Breathing.

Jul 28, 2008
I can't do magic when I'm injured.

I'm not sure what it is -- a combination of things, most likely. My focus is bad, because I'm thinking about the pain/trauma. I'm pretty self-centered naturally, but when I'm injured it gets even worse. I feel bounded by my body, stuck in a malfunctioning machine with no connection to the wider universe. And there is that tradition, that the High King had to be physically without blemish in order to rule. It isn't the same thing, but the connection tugs at me.

It shouldn't feel quite so much like a loss, I keep thinking, because I haven't done magic in months. My job was busy sucking my soul out through my eardrums, and when I did have days off, either I had people visiting or I was too busy catching up on sleep to do much of anything else. So I quit my job a month and a half before school started so I would have a chance to catch up. Breathe. Enjoy all of the things that my work was making it impossible to enjoy.

And then I fell, and the doctor is giving a three-month recovery period and possible surgery. (Probable surgery. I need to stop pretending I know more than the doctors about whether or not I should have surgery and just prepare for it.) So much for enjoying.

I saw the Dalai Lama speak last weekend, and he said the way to deal with problems is just to breathe. Meditate. Let your mind calm down, and look at it from all possible perspectives. Don't panic. Deal with as much of it as you can...and then blame the rest of it on the gods. Makes sense to me. (But if I find out someone did this because they thought it would be funny to watch me hop around on crutches for three months, I am gonna be pissed.)

To-do list

Jul 26, 2008
Let's see...I've quit my job, finished my class registration, sent out resumes for fellowships, set up my hospital appointment so I can make sure I didn't break my foot falling down the stairs last week...don't I have something else to do? Surely I have something else...
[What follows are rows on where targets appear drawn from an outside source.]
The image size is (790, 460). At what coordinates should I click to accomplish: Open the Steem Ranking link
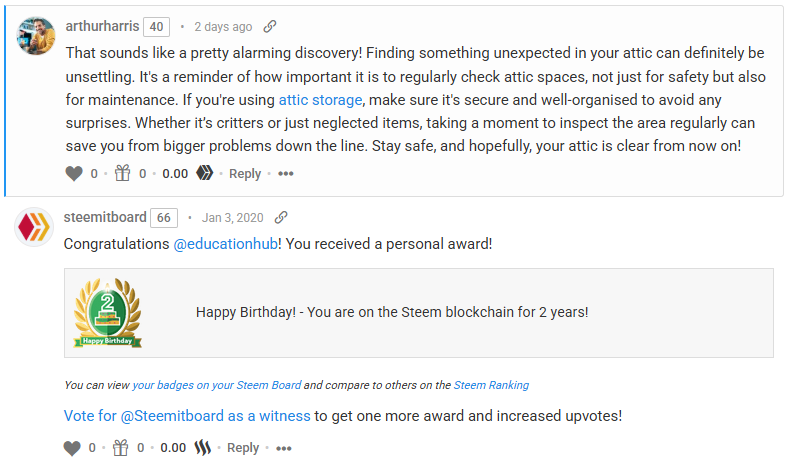point(491,385)
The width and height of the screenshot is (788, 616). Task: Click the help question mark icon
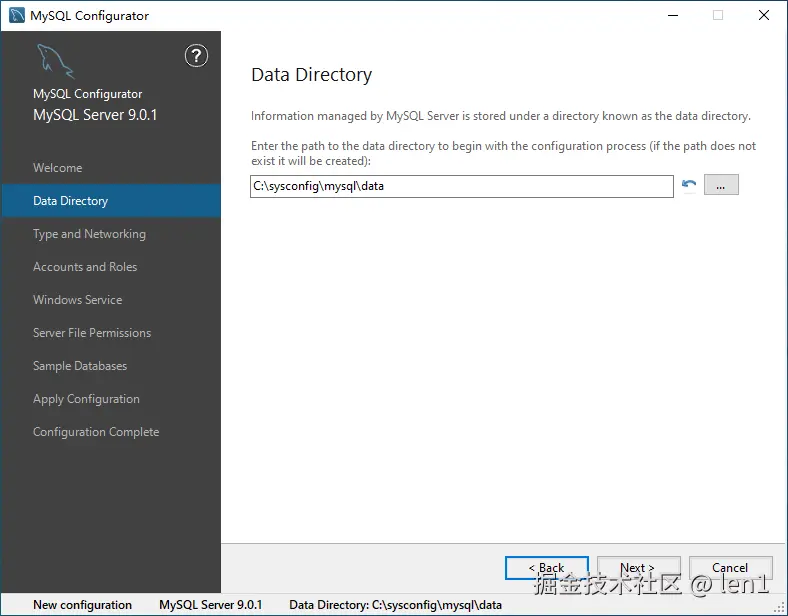tap(196, 56)
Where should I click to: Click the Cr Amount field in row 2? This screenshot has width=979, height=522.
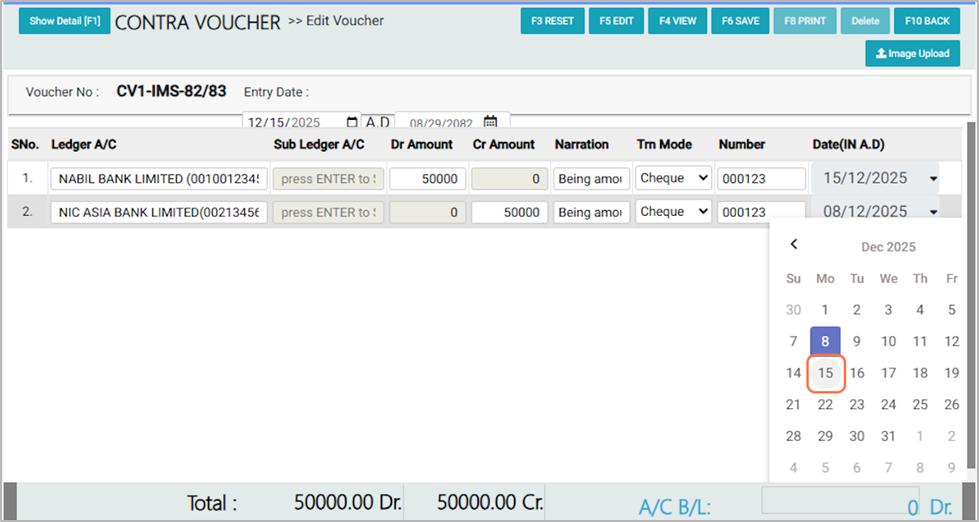pos(509,212)
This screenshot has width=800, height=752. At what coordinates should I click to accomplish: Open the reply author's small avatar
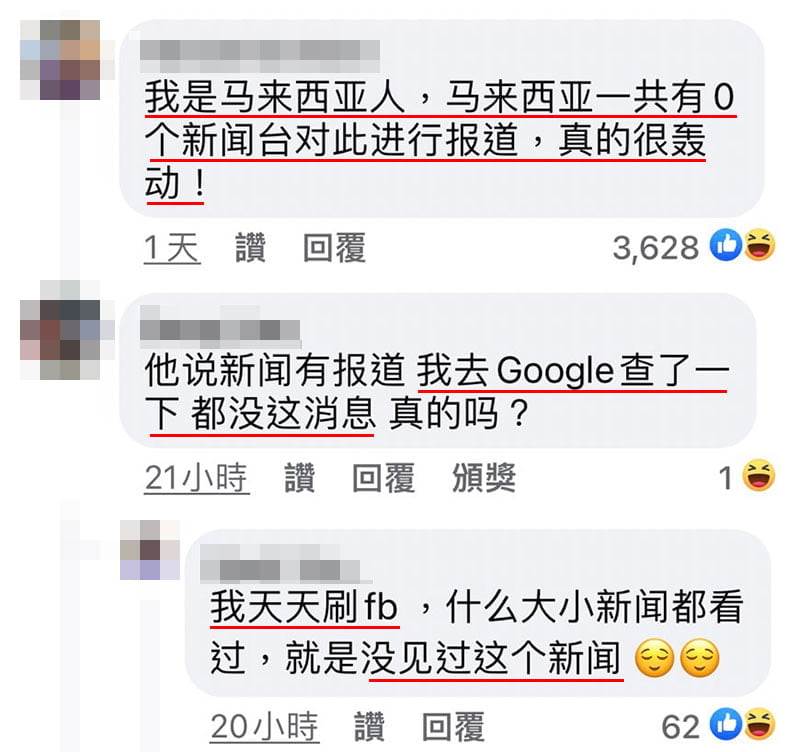(x=150, y=549)
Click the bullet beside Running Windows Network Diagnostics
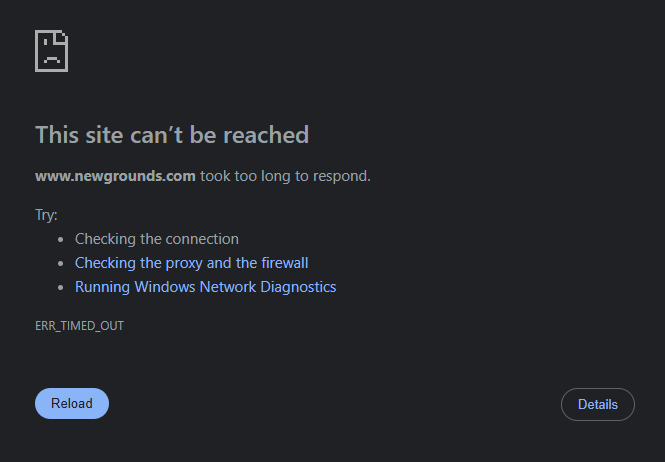The image size is (665, 462). (x=61, y=288)

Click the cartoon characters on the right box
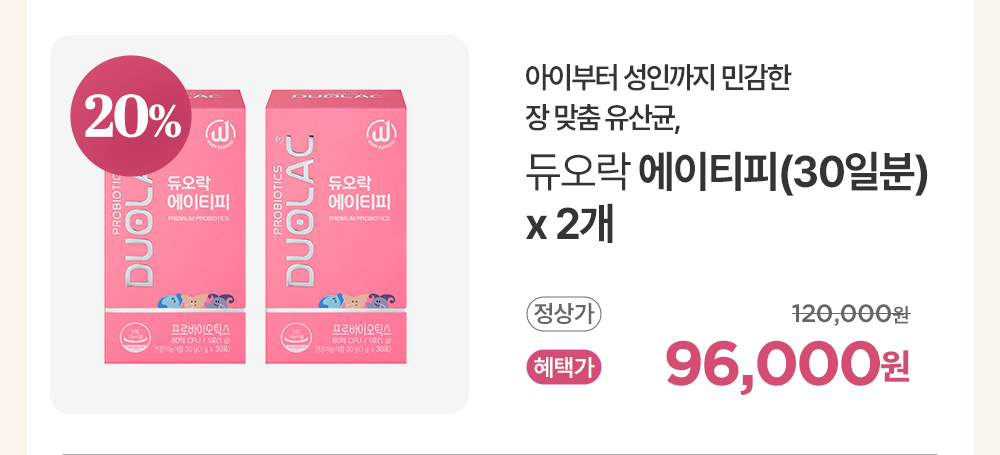click(x=357, y=300)
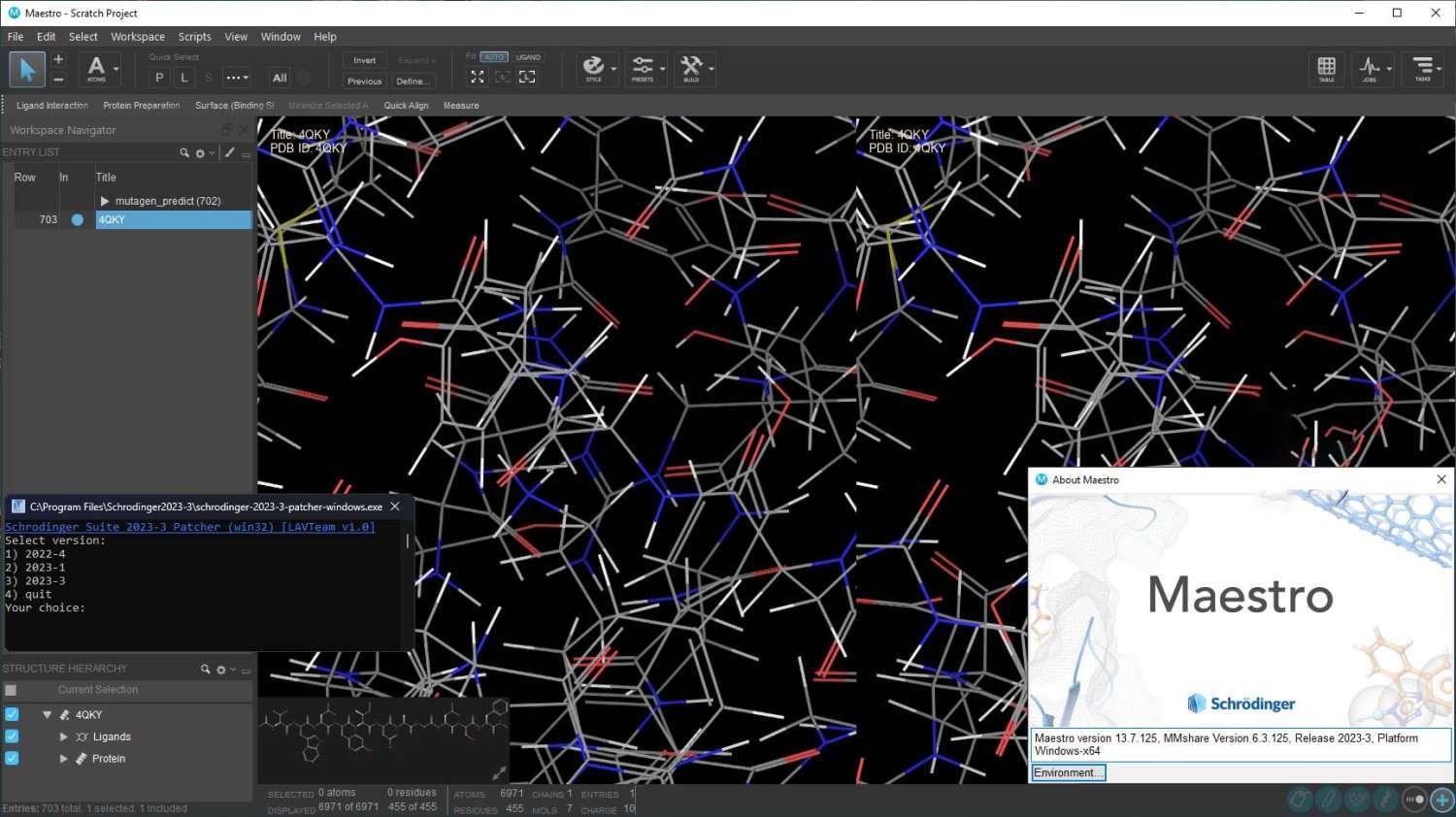
Task: Click the Invert selection button
Action: 364,60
I've got a blog. When did I update that last? Wait...what do you mean, April??

Ugh. I really didn't mean to go on hiatus there. (I never do, did you notice?) I just...well...haven't had that much to say. (I wonder if this makes me a bad Pagan. I mean, I tell people that I consider myself a very religious person, but that's mostly because I know my worldview gets filtered through something that most of the rest of the world considers insane, and that's the socially acceptable term for that kind of worldview. "Very religious." It doesn't seem to mean that I can think of something to say every day, and I sometimes wonder if it should.

Forget that parenthetical, then, and let's talk about Lugnasadh. It's coming up soon, you know. I've never quite known what to do about it as a holiday. I mean, I don't live in a farming community, so the harvest aspect of it doesn't seem to have a lot to do with me. (Well, except for the fact that I can get sweet corn 3/$1 at the farmer's market. Woohoo!) It's named for the god Lugh, who some people associate with Apollo, but aside from Greek and Celtic gods having pretty much nothing to do with each other I don't think that gets at the whole of it.

Lugh did everything. That was his thing; when he showed up at Nuada's court and asked if he could see the king, the gatekeepers asked him why the High King should bother with him. Lugh responded that he was a great warrior, but they told him they already had the best in the land. Lugh said that he was also a great harper, but no, they already had somebody for that. Poet? Yep. Goldsmith? Yeah. Sheep-shearer? Uh-huh. And so on down the list, until finally Lugh said, "Well, do you have anyone here who can do all these things?" And the gatekeepers admitted that they did not, and let Lugh in to meet the king.

I tend to not have formal rituals for most holidays, but to put into work some aspect of my own life that has to do with the mythology I associate with it. So for Lugnasadh, I tend to do a little bit of everything that I do -- I cook, I sew, I write, I code. Honestly, I'm having trouble with that right now. Even with a computer in front of you, there's only so much you can do when you're stuck on a couch with your foot in the air, waiting for a sprained muscle to heal.

And like a lot of women, I have this problem where I try to be all things to all people, and when I can't do it, I feel like a failure. I've been apologizing to my roommate for not cooking this week. See above, I can't even stand. But I'm home all day and she's not, so I feel like I should be contributing more, even though the best thing for me is to stay right here and heal.

So for this Lugnasadh, I'm going to honor the holiday by not doing everything. Maybe I'll write a little, just to keep up with the daily goal, and maybe if I feel up to it I'll cook some of that amazing sweet corn (in the microwave, so I don't accidentally pour boiling water all over my unbalanced self). But I don't need to do everything; we've already got somebody who does that.